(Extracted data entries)
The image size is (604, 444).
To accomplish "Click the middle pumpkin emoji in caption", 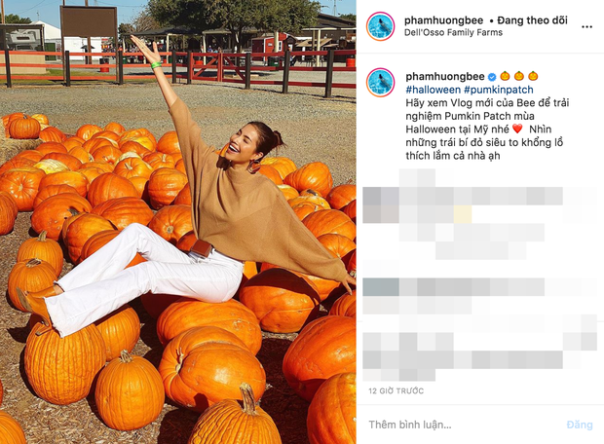I will coord(519,76).
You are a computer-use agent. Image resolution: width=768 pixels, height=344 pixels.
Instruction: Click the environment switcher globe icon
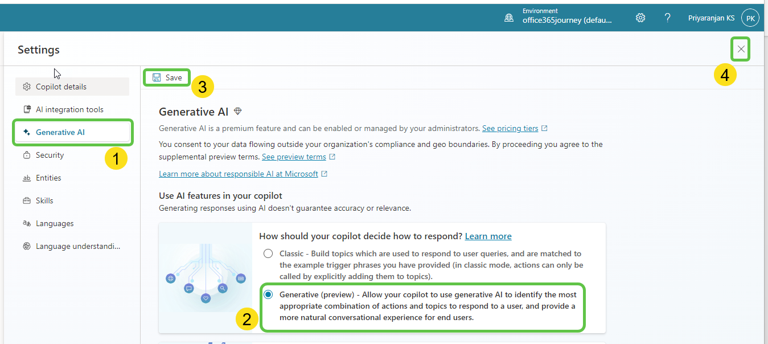[508, 17]
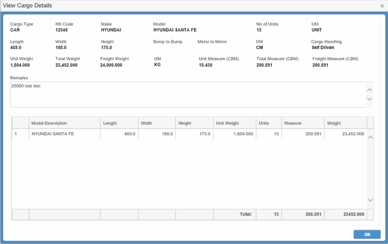Sort by Height column header

(195, 123)
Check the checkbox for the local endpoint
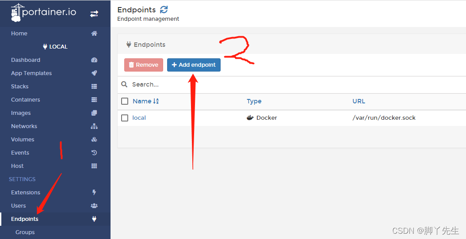Screen dimensions: 466x239 point(125,118)
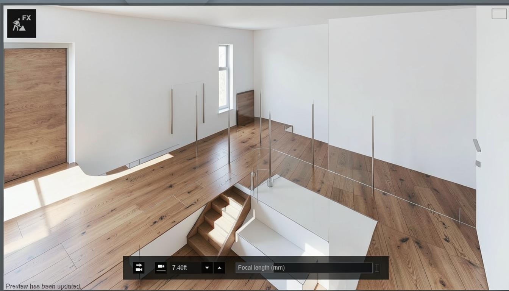Select the metal handle on the right wall
Screen dimensions: 509x291
(477, 145)
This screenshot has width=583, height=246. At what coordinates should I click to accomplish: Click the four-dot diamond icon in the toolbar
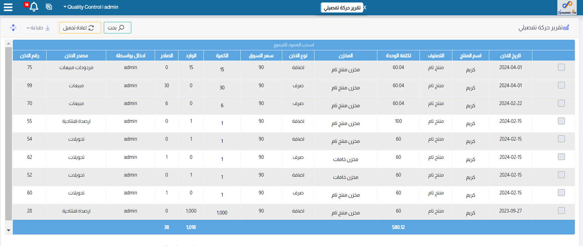click(13, 28)
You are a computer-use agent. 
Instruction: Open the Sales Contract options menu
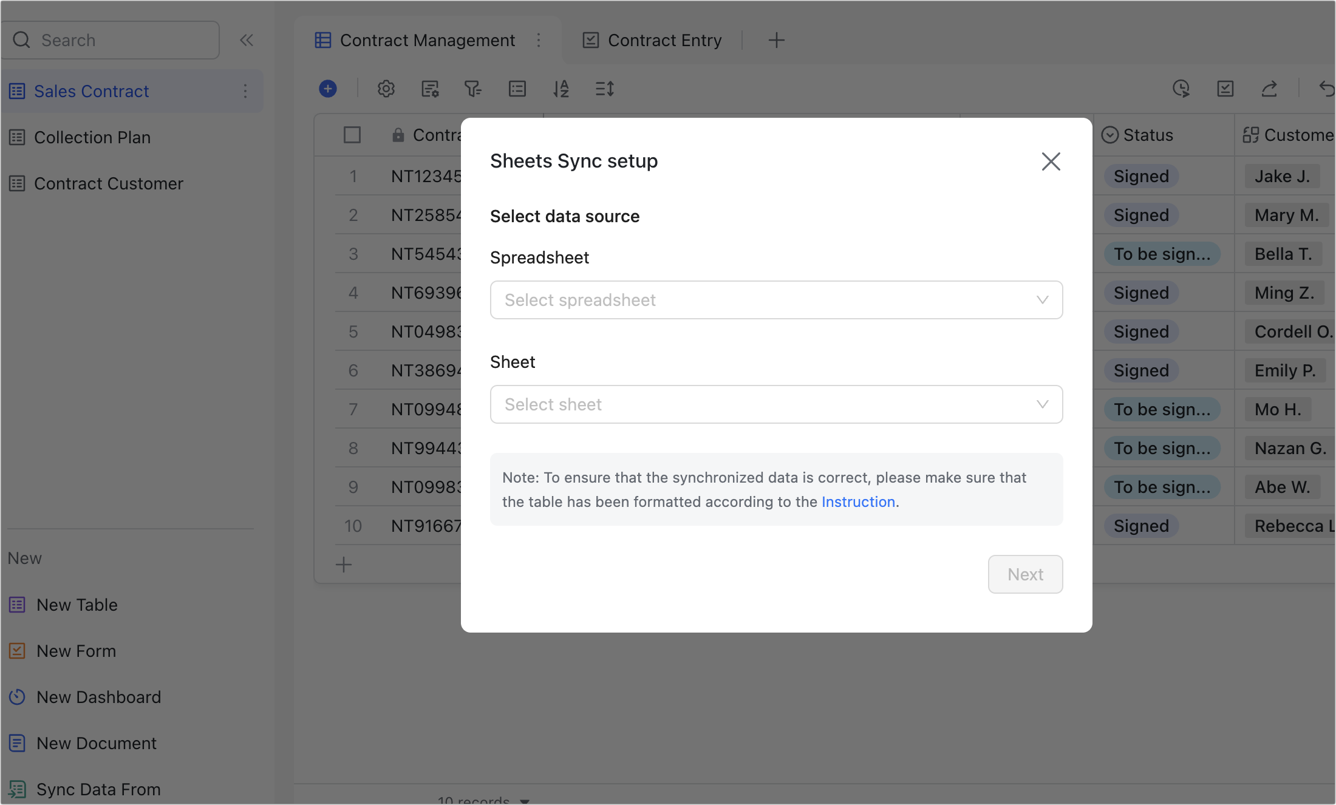tap(245, 91)
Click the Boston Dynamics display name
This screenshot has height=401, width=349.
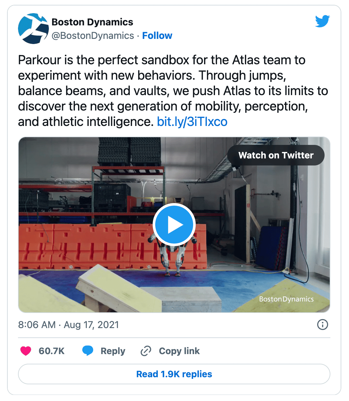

__INSTRUCTIONS FOR THE TASK__:
Pick out every line of the records above that contains the word "computer", and copy each one in full.

__TASK OUTPUT__:
You are a computer-use agent. Image resolution: width=768 pixels, height=344 pixels.
You are a computer-use agent. 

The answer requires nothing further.